(Collected data)
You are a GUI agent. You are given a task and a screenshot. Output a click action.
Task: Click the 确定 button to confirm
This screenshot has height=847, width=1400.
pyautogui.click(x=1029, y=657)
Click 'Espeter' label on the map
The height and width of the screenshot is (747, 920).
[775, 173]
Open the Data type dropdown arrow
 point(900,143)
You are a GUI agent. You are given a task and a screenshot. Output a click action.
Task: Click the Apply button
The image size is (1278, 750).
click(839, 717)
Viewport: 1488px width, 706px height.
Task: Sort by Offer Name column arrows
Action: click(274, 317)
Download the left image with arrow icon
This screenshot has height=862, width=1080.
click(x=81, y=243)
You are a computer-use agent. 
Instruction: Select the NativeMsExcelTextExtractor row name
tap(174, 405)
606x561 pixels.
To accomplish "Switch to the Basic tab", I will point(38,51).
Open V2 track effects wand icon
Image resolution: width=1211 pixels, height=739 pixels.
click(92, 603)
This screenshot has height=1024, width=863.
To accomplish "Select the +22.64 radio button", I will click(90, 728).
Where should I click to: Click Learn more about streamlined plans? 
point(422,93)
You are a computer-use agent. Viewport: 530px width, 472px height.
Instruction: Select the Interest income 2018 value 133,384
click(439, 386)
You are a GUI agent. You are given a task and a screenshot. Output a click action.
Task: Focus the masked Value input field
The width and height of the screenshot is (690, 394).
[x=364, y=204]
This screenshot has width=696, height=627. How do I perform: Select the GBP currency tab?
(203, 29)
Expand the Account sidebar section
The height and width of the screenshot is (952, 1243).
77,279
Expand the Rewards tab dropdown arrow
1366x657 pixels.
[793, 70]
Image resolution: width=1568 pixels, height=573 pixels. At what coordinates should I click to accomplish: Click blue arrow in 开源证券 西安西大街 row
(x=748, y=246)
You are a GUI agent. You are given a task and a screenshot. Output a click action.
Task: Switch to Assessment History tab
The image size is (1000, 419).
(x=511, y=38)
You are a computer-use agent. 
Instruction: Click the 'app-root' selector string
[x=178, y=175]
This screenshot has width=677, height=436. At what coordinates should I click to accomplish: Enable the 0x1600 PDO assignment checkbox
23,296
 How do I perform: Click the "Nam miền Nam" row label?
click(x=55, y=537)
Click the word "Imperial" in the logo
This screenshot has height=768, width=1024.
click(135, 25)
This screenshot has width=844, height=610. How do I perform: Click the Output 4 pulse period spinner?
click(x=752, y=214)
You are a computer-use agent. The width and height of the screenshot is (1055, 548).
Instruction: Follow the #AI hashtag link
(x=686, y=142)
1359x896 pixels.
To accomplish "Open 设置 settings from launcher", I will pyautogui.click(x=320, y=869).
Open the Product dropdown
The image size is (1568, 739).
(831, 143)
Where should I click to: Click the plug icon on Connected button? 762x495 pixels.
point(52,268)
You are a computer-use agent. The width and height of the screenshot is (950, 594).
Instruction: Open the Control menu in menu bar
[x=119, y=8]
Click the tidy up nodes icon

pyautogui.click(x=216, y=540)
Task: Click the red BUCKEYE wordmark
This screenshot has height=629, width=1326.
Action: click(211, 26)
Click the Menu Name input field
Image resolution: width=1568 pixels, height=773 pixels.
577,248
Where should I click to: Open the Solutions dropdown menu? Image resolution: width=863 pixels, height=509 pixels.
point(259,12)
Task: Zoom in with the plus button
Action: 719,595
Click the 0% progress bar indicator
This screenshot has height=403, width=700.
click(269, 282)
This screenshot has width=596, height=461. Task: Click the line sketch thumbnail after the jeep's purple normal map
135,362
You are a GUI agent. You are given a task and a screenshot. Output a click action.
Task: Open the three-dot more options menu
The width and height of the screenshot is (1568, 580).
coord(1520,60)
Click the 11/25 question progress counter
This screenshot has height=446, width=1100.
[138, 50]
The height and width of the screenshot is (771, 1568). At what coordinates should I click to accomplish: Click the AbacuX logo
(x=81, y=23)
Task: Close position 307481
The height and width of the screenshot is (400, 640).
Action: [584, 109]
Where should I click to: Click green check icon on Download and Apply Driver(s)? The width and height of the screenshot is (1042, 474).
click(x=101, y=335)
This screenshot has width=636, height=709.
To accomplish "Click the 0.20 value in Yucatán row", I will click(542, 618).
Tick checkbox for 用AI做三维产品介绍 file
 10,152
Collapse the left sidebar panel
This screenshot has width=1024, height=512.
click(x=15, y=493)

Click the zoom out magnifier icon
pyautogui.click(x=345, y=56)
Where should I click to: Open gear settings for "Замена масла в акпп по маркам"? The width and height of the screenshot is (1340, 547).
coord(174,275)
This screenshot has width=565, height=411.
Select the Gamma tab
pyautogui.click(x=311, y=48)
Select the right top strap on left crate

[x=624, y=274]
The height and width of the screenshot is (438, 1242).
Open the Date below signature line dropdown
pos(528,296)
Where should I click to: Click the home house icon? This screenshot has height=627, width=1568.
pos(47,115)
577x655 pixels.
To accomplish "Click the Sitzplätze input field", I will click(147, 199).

Work to be completed:
In the records above, find every line containing the word "Switch" and show it.

Expected output:
To accomplish "Switch to the Basic tab", I will point(38,51).
Task: Switch to Assessment History tab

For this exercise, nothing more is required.